TASK GOAL
Once you find the line with "You are a GUI" in the data that follows, repeat it and every line after it exactly, through the line with "This screenshot has height=580, width=865.".

RECORDS TO PROCESS

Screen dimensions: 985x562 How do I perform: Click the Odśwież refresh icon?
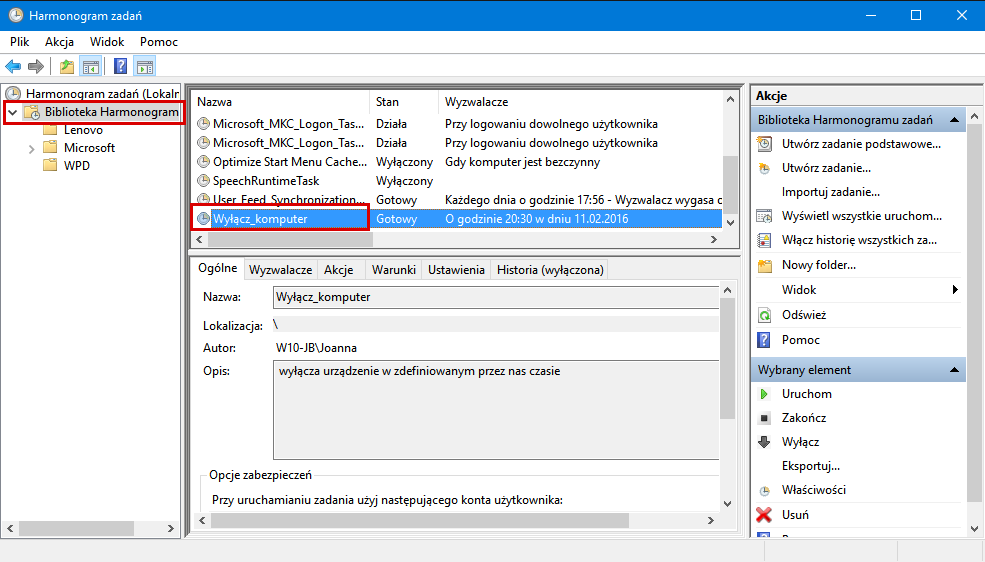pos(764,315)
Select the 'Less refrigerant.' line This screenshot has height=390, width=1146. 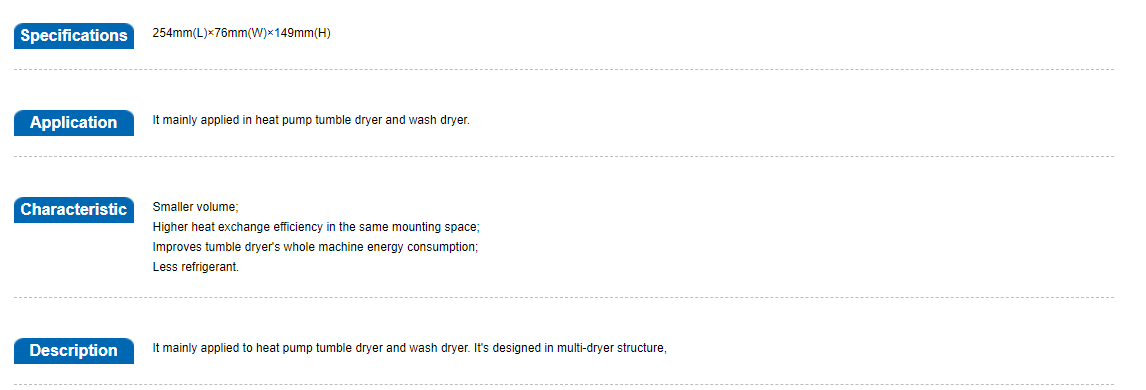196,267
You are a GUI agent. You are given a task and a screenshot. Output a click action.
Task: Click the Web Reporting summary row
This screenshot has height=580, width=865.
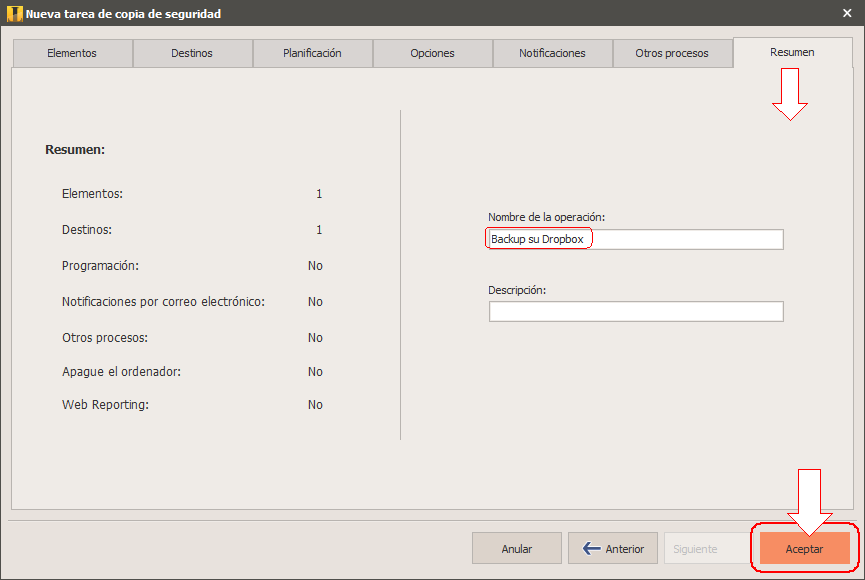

==

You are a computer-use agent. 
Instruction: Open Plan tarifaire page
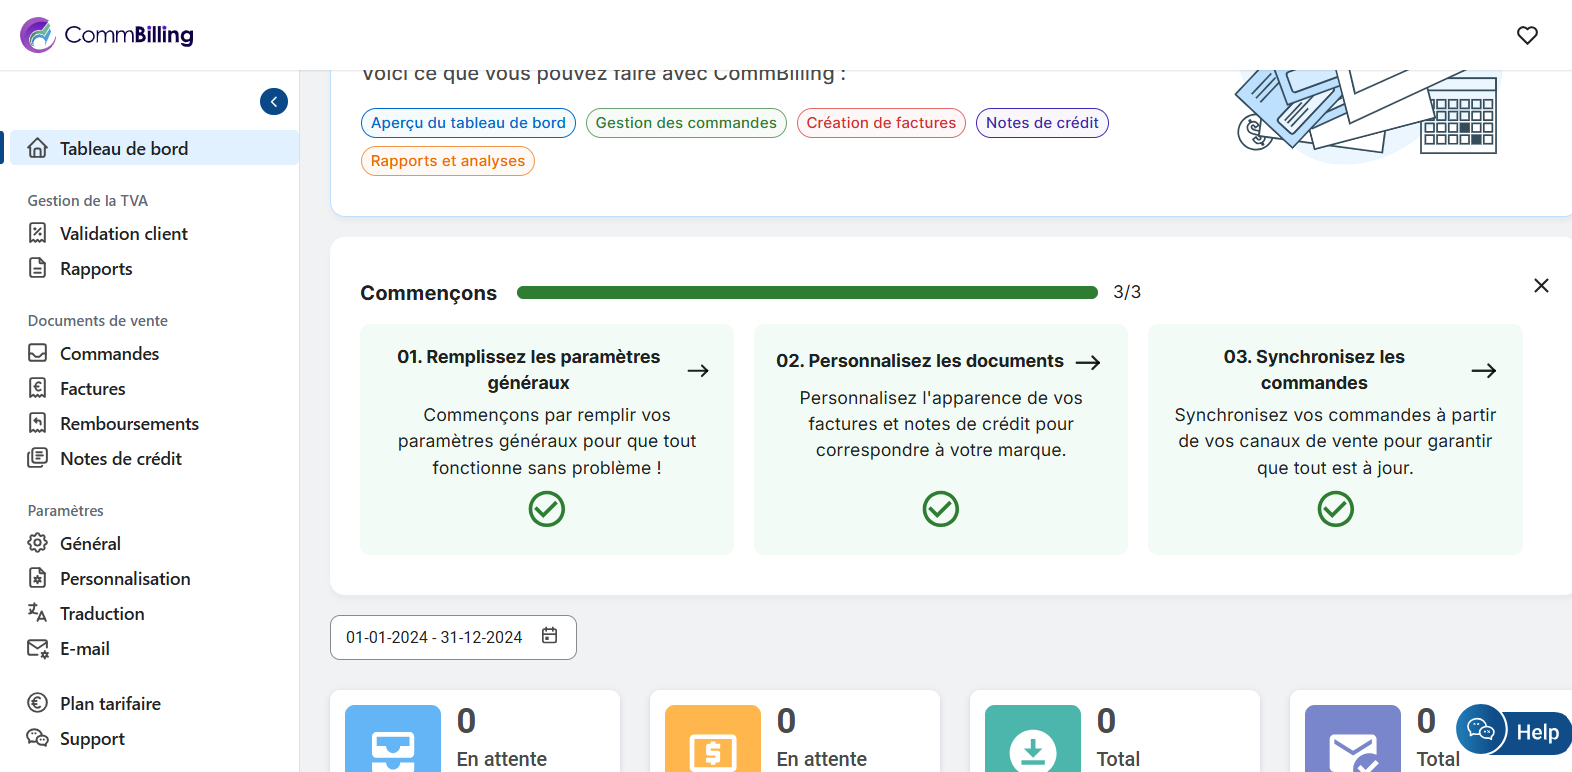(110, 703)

* * *

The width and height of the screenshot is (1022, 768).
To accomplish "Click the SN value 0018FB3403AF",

SOLUTION TO THIS PROBLEM
You are a GUI agent. You are given a task and a screenshot. Output a click action.
Task: Click the Web Reporting summary row
This screenshot has height=580, width=865.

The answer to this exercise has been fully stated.